▶ **Work to be completed**
Gather each line of the entries below that includes "Guide".

▶ **Material shown**
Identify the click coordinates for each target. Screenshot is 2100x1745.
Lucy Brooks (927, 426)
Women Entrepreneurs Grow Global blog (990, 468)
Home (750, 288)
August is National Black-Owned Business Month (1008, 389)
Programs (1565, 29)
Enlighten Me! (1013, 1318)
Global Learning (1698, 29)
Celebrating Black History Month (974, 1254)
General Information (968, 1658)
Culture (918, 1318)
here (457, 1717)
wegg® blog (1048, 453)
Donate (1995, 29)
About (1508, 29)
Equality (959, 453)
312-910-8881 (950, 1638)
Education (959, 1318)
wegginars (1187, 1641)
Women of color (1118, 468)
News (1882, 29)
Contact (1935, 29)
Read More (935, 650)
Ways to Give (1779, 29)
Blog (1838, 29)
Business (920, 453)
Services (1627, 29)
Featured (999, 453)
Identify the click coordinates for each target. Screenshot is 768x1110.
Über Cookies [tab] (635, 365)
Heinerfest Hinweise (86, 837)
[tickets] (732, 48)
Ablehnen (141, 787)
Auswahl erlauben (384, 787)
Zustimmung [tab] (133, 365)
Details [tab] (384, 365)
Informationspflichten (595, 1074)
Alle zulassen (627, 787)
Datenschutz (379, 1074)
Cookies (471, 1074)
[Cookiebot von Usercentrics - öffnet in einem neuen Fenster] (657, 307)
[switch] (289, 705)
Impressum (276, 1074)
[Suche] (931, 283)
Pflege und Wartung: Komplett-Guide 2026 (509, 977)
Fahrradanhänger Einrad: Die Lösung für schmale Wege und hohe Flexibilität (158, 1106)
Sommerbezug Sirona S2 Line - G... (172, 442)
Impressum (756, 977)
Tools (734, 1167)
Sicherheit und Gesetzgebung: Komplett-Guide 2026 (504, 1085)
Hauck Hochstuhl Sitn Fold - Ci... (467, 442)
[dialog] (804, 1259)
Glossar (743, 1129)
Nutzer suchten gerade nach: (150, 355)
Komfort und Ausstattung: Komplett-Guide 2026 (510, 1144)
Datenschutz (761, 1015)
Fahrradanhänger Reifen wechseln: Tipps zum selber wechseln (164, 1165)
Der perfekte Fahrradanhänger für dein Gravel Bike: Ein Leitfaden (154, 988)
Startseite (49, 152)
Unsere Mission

▶ **Expected output**
Pflege und Wartung: Komplett-Guide 2026 (509, 977)
Sicherheit und Gesetzgebung: Komplett-Guide 2026 (504, 1085)
Komfort und Ausstattung: Komplett-Guide 2026 (510, 1144)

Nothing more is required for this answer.